Even the things you don’t like can be amazing. My kids have this funny game of playing with the excess skin/flab on my stomach. I have lots of it after having 3 children in 3 1/2 years, and I don’t anticipate it going away anytime soon, if ever. I’ll lay on my back, and the kids will push and pull and grab my skin, pretending to knead bread dough, or they’ll slap it to make waves. The boys recently discovered that blowing raspberries on my stomach is louder than on theirs because it’s so much looser. They find all this hysterical, and I must admit, it’s hard not to laugh! Sometimes the oldest will snuggle her face into the soft skin dimpled with stretch marks and coo, “My home! This was my very first home!” That’s right! My smooshy, flabby, wobbly belly grew, housed, and protected 3 beautiful, perfect, full-term babies. A pretty spectacular feat for a lump of flabby skin, don’t you think??

I don’t know where my daughter picked up on calling herself fat. Being a youth pastor’s kid, she is often in the company of teenage girls from whom she could have heard this phrase. She could have heard it at school. But she most definitely did NOT hear it at home. I struggled with my weight and self-confidence for 20+ years. I have been “obese,” and I have called myself fat. But a few years ago I realized a truth that changed my life forever: no matter what I look like, how much I weigh, or what my pants size is, my body is INCREDIBLE. Your body is incredible! My daughter’s body is incredible. I am on a mission to make sure she never thinks of it in any other way.

I challenge you to stop saying negative things about your body, both aloud and to yourself. Rather than looking at the things you dislike, think about what you can do. Even the simplest things are miracles to those who cannot do them due to injury or illness.
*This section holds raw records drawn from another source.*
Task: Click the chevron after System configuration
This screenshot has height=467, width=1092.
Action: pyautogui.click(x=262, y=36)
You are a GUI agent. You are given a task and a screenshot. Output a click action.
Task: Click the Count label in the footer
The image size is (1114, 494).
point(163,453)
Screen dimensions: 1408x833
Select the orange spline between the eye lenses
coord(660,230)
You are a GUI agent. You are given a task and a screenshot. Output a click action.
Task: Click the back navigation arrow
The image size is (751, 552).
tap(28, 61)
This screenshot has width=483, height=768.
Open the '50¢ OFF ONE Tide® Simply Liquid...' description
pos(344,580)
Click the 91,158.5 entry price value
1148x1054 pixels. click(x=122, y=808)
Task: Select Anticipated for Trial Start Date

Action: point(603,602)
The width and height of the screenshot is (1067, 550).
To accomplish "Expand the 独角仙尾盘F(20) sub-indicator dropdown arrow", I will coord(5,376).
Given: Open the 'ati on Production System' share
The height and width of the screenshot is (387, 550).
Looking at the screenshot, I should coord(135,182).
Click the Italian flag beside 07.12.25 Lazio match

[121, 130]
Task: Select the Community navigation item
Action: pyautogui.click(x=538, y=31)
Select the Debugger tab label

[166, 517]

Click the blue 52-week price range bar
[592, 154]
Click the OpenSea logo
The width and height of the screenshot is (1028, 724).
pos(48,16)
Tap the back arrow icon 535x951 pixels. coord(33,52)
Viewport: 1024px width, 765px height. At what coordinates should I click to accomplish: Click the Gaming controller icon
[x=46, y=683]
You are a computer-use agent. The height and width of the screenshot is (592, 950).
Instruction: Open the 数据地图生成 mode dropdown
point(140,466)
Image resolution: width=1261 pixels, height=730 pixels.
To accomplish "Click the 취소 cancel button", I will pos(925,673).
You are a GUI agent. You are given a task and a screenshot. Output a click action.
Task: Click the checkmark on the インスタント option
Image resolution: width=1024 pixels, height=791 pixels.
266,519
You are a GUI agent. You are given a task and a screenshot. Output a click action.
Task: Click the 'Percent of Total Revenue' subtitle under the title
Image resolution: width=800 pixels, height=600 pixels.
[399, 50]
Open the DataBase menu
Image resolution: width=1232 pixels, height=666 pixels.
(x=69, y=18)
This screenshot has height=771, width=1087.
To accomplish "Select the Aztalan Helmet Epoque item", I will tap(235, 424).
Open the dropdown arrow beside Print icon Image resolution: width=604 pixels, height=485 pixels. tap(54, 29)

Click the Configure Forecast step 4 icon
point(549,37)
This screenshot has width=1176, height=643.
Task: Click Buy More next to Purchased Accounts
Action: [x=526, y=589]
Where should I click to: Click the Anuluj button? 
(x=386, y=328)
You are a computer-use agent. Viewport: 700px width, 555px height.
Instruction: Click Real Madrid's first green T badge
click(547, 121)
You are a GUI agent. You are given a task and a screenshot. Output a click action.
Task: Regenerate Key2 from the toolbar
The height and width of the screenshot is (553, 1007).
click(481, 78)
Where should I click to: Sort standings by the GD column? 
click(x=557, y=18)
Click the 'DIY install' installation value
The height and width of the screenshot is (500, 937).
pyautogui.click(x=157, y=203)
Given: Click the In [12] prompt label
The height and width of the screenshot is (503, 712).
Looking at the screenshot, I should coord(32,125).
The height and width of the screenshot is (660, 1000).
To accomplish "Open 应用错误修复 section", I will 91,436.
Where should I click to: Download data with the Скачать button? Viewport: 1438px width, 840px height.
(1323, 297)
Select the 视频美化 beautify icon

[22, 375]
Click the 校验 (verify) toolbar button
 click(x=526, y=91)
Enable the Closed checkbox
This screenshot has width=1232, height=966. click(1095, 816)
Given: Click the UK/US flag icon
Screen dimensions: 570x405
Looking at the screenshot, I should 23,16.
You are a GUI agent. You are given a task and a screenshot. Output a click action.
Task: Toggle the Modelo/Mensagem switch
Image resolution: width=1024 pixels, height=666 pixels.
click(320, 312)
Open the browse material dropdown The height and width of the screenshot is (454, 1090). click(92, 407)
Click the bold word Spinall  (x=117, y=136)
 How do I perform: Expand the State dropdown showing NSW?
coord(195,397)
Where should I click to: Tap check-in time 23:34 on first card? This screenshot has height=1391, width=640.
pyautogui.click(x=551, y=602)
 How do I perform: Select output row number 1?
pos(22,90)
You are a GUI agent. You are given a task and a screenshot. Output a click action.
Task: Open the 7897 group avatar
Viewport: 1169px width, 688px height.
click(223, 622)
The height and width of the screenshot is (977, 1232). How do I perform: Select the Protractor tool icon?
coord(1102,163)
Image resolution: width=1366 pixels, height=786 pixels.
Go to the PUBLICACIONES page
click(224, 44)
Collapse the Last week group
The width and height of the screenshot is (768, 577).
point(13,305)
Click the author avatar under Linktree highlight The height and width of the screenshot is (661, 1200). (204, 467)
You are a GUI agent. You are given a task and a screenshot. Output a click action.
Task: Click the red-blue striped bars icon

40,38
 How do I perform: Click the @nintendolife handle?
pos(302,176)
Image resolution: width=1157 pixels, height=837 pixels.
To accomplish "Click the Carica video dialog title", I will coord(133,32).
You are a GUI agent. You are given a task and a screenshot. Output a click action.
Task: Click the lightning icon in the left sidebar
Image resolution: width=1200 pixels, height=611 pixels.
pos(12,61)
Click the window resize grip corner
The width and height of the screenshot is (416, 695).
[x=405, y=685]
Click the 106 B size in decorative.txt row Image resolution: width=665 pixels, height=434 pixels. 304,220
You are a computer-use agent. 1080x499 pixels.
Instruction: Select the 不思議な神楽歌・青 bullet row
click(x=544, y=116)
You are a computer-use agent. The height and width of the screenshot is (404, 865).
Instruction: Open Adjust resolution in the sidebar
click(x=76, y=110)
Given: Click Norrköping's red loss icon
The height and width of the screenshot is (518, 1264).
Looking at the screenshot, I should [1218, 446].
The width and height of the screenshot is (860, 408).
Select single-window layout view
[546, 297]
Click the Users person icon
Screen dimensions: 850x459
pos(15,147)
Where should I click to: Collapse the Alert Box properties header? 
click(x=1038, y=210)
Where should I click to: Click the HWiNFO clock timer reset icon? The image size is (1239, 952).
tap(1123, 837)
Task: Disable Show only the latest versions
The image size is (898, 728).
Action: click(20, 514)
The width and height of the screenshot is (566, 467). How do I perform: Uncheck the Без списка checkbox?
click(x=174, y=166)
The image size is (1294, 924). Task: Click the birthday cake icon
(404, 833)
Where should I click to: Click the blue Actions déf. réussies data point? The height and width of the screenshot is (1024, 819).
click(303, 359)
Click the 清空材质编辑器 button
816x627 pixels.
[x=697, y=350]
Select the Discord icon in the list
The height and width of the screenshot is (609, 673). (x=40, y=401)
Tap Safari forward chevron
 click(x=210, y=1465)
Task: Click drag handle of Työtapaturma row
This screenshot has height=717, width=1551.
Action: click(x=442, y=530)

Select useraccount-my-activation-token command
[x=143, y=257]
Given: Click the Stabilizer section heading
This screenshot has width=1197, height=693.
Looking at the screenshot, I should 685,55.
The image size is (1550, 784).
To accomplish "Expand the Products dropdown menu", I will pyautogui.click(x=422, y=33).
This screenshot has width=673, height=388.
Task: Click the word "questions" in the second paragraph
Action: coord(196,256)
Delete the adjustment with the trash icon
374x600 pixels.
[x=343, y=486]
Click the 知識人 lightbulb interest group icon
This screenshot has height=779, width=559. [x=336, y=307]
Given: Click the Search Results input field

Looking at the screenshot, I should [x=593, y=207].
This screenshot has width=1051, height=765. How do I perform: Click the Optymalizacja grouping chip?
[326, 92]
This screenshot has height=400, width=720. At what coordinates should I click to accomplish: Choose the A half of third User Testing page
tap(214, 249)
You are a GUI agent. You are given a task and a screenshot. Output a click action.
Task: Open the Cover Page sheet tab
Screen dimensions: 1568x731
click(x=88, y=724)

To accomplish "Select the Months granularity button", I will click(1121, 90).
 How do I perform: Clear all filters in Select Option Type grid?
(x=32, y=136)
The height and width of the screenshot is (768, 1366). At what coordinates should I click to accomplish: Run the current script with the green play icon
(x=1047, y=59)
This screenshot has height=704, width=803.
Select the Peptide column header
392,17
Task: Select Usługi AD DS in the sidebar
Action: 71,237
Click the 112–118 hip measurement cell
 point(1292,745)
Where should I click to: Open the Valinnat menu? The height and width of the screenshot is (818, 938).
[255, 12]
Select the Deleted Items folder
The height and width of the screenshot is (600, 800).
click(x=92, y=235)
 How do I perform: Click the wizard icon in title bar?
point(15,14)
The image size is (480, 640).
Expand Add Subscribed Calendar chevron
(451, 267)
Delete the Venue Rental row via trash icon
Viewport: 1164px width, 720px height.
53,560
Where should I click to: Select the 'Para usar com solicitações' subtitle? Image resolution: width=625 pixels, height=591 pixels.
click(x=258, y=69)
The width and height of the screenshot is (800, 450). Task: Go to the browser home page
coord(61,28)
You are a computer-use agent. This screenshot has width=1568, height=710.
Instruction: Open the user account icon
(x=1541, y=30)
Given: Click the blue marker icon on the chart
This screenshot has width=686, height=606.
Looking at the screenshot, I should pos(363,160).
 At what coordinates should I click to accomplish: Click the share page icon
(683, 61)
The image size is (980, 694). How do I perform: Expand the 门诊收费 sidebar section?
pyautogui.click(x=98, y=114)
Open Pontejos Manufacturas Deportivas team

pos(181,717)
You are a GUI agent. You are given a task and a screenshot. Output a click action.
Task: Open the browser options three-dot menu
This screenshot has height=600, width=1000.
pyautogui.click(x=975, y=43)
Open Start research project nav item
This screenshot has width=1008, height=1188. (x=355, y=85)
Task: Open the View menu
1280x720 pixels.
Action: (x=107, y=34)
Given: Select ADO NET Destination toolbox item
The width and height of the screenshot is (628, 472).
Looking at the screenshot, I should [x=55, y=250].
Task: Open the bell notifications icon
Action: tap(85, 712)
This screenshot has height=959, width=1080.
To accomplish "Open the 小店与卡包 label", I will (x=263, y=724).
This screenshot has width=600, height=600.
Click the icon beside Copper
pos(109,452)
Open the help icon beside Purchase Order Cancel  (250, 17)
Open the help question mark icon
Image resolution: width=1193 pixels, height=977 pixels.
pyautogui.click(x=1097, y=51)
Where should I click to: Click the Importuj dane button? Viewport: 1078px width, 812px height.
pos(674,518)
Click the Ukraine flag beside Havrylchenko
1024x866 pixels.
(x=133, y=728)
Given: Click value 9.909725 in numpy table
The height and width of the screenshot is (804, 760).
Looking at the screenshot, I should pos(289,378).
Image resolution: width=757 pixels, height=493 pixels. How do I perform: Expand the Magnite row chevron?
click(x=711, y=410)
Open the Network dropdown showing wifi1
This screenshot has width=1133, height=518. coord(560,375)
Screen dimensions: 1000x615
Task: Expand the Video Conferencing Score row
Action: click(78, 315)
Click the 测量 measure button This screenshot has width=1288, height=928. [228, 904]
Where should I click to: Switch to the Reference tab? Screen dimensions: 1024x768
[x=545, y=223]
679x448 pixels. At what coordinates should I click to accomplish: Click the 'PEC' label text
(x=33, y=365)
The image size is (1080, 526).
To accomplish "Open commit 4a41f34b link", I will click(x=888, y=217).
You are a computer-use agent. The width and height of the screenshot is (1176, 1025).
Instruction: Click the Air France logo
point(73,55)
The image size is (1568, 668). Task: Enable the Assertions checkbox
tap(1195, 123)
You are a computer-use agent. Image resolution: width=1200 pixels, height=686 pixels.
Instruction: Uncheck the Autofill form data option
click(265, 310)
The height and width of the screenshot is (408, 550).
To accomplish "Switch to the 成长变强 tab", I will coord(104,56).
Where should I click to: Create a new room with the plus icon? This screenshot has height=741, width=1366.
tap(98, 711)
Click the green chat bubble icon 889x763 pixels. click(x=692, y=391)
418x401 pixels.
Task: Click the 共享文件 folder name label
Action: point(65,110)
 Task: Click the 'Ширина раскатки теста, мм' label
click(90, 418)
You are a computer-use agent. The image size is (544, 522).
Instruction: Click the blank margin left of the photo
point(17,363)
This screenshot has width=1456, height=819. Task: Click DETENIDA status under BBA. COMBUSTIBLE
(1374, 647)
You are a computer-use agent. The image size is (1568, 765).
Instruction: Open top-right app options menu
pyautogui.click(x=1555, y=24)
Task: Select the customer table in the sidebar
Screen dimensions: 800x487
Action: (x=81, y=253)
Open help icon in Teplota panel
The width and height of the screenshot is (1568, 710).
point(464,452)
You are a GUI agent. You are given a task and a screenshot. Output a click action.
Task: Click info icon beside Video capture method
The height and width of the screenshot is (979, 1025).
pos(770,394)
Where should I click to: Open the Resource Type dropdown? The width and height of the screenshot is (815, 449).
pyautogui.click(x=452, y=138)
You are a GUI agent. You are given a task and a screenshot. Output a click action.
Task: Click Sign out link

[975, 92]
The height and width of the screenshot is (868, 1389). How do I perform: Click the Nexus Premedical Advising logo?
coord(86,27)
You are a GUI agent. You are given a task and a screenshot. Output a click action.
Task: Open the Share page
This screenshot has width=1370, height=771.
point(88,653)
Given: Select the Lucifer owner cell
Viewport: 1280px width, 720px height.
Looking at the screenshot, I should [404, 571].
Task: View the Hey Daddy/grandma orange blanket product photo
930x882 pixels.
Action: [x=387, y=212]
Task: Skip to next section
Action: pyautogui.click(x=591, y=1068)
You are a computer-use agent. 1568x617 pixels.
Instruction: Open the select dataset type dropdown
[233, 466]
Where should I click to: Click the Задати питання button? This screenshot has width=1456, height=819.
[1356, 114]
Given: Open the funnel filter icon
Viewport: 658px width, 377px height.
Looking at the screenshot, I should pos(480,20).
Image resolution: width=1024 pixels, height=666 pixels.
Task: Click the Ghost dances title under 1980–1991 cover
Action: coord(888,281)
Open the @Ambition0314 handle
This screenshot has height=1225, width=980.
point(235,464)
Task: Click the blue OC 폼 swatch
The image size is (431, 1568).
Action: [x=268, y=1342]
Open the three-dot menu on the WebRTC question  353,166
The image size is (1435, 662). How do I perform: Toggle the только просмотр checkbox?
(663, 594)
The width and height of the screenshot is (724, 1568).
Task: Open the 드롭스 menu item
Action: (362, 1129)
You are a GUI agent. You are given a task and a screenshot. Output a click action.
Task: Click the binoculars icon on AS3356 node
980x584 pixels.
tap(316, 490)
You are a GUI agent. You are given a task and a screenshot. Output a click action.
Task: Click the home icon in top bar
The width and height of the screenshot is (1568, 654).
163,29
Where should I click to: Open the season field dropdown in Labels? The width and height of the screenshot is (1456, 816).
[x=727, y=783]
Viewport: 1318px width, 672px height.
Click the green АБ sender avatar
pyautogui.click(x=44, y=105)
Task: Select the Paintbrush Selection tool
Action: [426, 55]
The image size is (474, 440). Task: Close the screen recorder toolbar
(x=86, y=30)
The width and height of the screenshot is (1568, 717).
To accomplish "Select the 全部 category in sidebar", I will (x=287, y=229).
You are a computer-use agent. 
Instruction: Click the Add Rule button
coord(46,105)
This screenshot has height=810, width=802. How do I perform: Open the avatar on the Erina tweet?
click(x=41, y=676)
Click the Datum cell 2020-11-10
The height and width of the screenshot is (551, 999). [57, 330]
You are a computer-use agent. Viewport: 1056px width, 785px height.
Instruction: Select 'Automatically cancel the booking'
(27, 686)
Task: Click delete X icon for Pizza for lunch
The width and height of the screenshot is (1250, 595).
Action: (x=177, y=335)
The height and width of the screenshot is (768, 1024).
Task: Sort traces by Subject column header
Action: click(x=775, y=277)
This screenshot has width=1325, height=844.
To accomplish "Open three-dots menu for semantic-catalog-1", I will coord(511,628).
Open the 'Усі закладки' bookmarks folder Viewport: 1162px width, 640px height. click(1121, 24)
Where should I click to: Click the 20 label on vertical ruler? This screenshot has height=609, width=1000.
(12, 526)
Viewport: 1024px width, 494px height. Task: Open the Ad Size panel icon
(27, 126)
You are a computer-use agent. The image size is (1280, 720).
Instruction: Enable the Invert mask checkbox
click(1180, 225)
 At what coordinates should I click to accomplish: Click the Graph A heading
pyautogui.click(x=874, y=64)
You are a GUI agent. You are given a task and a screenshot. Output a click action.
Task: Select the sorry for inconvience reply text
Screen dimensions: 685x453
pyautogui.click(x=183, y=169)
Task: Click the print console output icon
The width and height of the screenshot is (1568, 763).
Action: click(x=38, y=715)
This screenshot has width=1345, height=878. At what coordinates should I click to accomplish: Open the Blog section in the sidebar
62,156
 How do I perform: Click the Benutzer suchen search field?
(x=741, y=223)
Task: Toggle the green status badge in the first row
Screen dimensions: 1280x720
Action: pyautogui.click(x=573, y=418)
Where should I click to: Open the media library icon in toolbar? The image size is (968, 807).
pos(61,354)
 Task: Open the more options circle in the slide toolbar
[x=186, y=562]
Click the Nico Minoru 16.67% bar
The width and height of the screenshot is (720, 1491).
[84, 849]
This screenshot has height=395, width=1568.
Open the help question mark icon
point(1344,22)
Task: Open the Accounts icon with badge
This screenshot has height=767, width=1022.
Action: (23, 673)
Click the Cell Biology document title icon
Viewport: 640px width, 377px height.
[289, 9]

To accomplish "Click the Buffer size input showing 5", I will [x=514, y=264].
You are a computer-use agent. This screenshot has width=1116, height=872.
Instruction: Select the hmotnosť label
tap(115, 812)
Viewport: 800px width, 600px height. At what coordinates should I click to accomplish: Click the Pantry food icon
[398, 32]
You are amazing!! And your Creator is proud of his work.

I praise you because I am fearfully and wonderfully made;
your works are wonderful,
I know that full well.

Psalm 139:14

Here's my daughter using those amazing legs to fearlessly leap into the deep end when she was 2 1/2 years old.

Here’s my daughter using those amazing legs to fearlessly leap into the deep end when she was just 2 1/2 years old.

6 thoughts on “Unwanted Milestone: Six-Year-Old Body Shaming

  1. I’m a bigger size than I was before having my 3rd baby and I have felt insecure and unhappy with my body. You had a very similar conversation with me that forever changed my perspective. Your struggle has been long and difficult but it has given you a real understanding of how God sees and loves us and created us. You may not be able to prevent L from hearing these lies but you have truth, love and victory and you handled this incredibly! I’m so grateful for you.